WHAT THIS EXERCISE ASKS
- A) In the news report on the American soldiers killed in Afghanistan, translate this sentence into Spanish: "Soldiers from 10th SFG (A) routinely train for situations found in combat operations."
- B) Pick up the news report on the American soldiers killed in Kunduz Province after its final sentence and write the next part.

DOCUMENT PASSAGE
U.S. Army Green Berets, assigned to 10th Special Forces Group (Airborne), prepare to assault an objective during pre deployment training on Fort Carson, CO., June 22, 2017. Soldiers from 10th SFG (A) routinely train for situations found in combat operations. (Photo: U.S. Army)
Two Americans, a special operations soldier and an explosive ordnance disposal specialist on his first overseas deployment, were killed by enemy fire in Afghanistan on Friday amid volatile U.S.-Taliban peace talks and an alienated Afghan government.
Sergeant First Class William D. Lindsay, 34, from Cortez, Colorado, and Specialist Joseph “Joey” P. Collette, 29, from Lancaster, Ohio, were killed by small-arms fire during a joint operation between U.S. Army Green Berets and Afghan special forces soldiers in northern Kunduz Province. Four Afghan commandos were also killed, according to The New York Times.
Another special forces soldier, U.S. Army Staff Sergeant Chris, whose last name is being withheld, was wounded during the firefight. He is listed in stable condition and was able to notify his family personally of his injury. Chris will be evacuated to Landstuhl Regional Medical Center in Germany for follow-on treatment, Newsweek reported on Friday afternoon.
Two additional U.S. service members were also wounded from the same incident. We will not publish their names at this time, but both soldiers are expected to recover after being medically evacuated to Landstuhl Regional Medical Center in Germany and then on to Walter Reed National Military Medical Center in Maryland.

INFORMATION SHOWN
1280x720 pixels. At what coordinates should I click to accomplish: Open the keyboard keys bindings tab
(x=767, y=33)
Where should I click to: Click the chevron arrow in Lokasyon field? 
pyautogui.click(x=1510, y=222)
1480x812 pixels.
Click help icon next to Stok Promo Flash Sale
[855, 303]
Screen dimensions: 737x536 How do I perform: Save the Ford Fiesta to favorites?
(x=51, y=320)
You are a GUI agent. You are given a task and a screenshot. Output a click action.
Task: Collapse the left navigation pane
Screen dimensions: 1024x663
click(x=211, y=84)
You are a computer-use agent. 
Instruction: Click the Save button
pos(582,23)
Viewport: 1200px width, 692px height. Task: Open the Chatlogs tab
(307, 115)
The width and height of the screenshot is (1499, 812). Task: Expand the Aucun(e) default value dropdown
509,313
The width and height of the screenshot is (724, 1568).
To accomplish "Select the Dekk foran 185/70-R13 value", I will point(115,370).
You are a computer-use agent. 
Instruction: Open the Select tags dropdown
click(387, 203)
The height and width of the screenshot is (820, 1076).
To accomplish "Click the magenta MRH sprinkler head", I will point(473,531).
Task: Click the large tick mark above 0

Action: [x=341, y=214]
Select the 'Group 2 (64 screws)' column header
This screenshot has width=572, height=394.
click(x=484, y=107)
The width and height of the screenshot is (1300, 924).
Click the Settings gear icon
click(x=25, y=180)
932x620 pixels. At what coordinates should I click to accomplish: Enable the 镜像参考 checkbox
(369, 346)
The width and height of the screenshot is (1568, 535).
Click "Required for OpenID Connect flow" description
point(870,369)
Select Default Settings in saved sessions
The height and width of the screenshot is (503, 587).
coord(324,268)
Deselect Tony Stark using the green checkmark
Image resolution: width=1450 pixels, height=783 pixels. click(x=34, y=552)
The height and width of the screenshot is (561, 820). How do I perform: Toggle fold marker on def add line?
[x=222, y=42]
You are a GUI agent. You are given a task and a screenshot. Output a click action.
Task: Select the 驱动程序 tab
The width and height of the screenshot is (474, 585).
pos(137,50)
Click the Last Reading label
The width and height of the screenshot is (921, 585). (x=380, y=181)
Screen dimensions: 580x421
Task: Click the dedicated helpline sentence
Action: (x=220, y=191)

ANSWERS TO THE EXERCISES
- A) Los soldados del 10.º SFG (A) entrenan de forma rutinaria para situaciones que se presentan en operaciones de combate.

- B)
U.S. Army special forces teams, known as Operational Detachment Alphas, set out on a joint mission with soldiers from the Afghan National Army Commando Corps, the special forces arm of the regular army to raid a residential area in search of a high-value individual within the Gul Tepa District of Kunduz. Combat raids are typical missions for both American and Afghan troops as negotiations continue to draw the war to a close, said two Defense Department sources who asked not to be named due to Pentagon media regulations.
Unlike the rural, tribal regions of Afghanistan’s southern Helmand Province, Kunduz is a bustling urban city, the sixth largest in Afghanistan with a population of more than 268,000, according to a 2015 United Nations reports.
Intelligence suggested Taliban fighters were not supposed to be in the area when the gun battle broke out, and because the special forces soldiers were in a residential area, no air support was provided, said the sources. The U.S. military sources said they believe the Taliban was tipped off and had set up an ambush for the American and Afghan forces.